The Georgia Sheriff in charge of the investigation, Captain Jay Baker held a press conference stating that Robert “had a really bad day”.
There isn’t a justification in the world to excuse what Robert did. In order for attitudes to change, authorities and the press must call what Robert did – what it was – a hate crime.
As of writing this article, Sheriff Captain Jay Baker has gone viral for the wrong reasons.
In a now-deleted post, the Sheriff was seen advertising a racist t-shirt blaming China for the pandemic.
Increase of hate crimes against the Asian community
The advocacy group Stop AAPI Hate said it received more than 2,800 reports of hate incidents directed at Asian Americans nationwide last year.
As reported from the BBC an 84-year-old Thai immigrant in San Francisco, California, died last month after being violently shoved to the ground during his morning walk.

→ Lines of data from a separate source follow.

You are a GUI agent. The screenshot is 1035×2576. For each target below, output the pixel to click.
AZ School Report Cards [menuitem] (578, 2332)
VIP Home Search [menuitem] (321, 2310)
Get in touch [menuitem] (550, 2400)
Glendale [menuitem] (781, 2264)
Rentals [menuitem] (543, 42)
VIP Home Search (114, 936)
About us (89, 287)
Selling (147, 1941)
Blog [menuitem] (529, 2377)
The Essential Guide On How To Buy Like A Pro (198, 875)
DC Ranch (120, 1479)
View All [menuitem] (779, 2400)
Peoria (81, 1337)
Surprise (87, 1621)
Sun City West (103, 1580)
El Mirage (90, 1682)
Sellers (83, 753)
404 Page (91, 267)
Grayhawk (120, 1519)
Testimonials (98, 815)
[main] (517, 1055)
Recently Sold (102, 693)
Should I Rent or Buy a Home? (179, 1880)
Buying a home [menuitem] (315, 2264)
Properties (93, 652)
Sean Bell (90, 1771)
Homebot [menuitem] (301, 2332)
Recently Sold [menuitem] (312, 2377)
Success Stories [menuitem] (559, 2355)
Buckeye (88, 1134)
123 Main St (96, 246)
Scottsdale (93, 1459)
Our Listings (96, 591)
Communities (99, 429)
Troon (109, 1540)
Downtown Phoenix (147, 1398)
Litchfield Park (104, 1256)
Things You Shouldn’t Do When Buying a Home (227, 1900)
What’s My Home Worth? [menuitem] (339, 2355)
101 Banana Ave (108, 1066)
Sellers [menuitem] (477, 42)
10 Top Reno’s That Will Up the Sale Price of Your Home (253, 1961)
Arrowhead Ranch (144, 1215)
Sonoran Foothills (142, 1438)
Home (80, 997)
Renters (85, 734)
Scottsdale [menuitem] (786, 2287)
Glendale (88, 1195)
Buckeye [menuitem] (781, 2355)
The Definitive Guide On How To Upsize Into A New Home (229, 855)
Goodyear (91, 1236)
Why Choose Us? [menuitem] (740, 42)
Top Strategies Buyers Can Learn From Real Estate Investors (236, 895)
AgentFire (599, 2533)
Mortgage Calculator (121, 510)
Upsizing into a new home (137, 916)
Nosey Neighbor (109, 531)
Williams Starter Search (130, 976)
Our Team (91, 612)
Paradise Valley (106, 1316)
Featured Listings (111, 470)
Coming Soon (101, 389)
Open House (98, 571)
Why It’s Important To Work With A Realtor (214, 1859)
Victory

An 89-year-old Chinese woman was slapped and set on fire by two people in Brooklyn, New York.
Zing Tsjeng writes in Harpers Baazar that hate crimes against East and South-East Asian (ESEA) people have increased in the UK, too.
According to the advocacy group End the Virus of Racism, there has been a 300 per cent increase in hate crimes towards people of East and Southeast Asian heritage since the start of the pandemic.
It’s not enough for us to see hate and dismiss it in our minds, we need to foster an anti-racist mindset.
If we see racism directed towards any community, we need to step up and support one another.
“Injustice anywhere is a threat to justice everywhere. We are caught in an inescapable network of mutuality, tied in a single garment of destiny.
Whatever affects one directly, affects all indirectly.” Reverend Dr. Martin Luther King.